Exotische Schnittblumen sind Arten mit großen aufrechten Blütenständen, wie zum Beispiel:
- Heliconia bihai mit scharlachrot gefärbten Hochblättern
- Heliconia wagneriana mit lachsroten und an den Rändern orangegelben Hochblättern
- Heliconia psittacorum trägt am Blütenstängel 8–10 cm lange Blütenstände mit spitzen orangerot gefärbten Deckblättern; die grünlich-gelben Blüten sind an den Spitzen schwarz gefleckt.

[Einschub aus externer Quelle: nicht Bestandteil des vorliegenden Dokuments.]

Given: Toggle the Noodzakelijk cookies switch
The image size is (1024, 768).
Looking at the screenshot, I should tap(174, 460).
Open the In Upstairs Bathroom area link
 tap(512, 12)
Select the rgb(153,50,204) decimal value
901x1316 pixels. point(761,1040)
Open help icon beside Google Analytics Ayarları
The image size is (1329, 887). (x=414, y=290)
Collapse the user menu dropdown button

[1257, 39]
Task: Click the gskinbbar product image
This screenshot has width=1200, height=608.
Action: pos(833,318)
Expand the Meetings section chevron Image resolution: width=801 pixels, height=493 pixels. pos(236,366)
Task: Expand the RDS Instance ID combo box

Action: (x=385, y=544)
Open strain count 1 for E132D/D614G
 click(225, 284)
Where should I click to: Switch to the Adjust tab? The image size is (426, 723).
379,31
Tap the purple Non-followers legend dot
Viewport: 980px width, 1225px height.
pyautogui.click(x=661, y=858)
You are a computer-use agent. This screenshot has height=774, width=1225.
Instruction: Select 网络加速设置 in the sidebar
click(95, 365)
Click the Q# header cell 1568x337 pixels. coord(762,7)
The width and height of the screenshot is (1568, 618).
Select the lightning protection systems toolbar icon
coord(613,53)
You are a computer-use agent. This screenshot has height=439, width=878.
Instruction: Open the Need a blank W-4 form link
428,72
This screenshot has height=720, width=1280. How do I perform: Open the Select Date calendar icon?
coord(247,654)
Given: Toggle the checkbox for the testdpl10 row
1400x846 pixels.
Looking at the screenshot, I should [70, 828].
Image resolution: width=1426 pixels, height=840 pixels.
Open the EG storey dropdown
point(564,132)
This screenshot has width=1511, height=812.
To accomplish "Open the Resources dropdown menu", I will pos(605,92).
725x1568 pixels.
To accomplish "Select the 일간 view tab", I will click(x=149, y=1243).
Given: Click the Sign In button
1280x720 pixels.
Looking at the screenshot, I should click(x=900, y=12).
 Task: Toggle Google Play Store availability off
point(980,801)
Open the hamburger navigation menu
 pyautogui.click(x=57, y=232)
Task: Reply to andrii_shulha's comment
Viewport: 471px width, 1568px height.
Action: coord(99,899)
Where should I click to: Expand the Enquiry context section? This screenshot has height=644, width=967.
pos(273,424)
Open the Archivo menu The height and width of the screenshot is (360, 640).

Die Blätter sind lang gestielt und lanzettlich.
- Heliconia rostrata bildet hängende Blütenstände mit roten und an den Spitzen gelben Hochblättern.
- Heliconia indica ‚Spectabilis‘ mit schöner Zeichnung auf den Blättern junger Pflanzen kann auch in einem größeren Blumenfenster aufgestellt werden.
- Weniger wüchsige Arten wie H. aurantiaca und H. stricta können in Töpfen kultiviert werden.
Kultivierung
Die wichtigsten Voraussetzungen für eine erfolgreiche Kultur sind Temperaturen von 18–22 °C, hohe Luftfeuchtigkeit und humusreiche Substrate.